温泉スッポン芸者(1972年製作の映画)
4.0
亡き姉の跡目を継いで芸者になった元ストリッパー(杉本美樹)が、名器スッポンを駆使しながら、飄々と世渡りしていく。東映のお色気芸者シリーズ第5弾。舞台は兵庫県の城崎温泉。中島貞夫、菅原文太、笹沢左保(木枯し紋次郎の作者)が特別出演している。

池玲子の退場が残念なところだが、不条理コメディのレベルは格段にアップ。鈴木則文監督いわく「帰国した横井庄一の痛憤の想いを乗せた」らしいが、素っ頓狂なスタイルに一貫しているため、そこまで汲み取ることはできない。

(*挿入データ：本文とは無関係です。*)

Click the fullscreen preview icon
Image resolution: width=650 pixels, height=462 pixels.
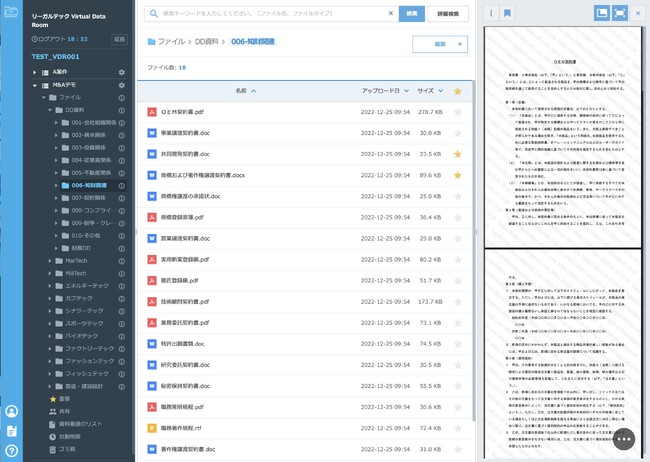tap(621, 13)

芸者の仕事に余念のない杉本美樹が、着物のままでバイクにまたがり、公道を爆走させていくシーンが絶品。女体の研究に余念のない外科医(山城新伍)が、女性の地肌を黒くすることで異人種へと変身させるシーンもインパクト絶大。

クライマックスでは、無限精流千本突きの達人・名和宏とのセックス・バトルが展開。彼は元軍人の極右のため、軍歌をバックに大ハッスル。相手の性技を自分から受けていく、セックス版「受け身の妙」が機能しており、プロレス的見地が捗る。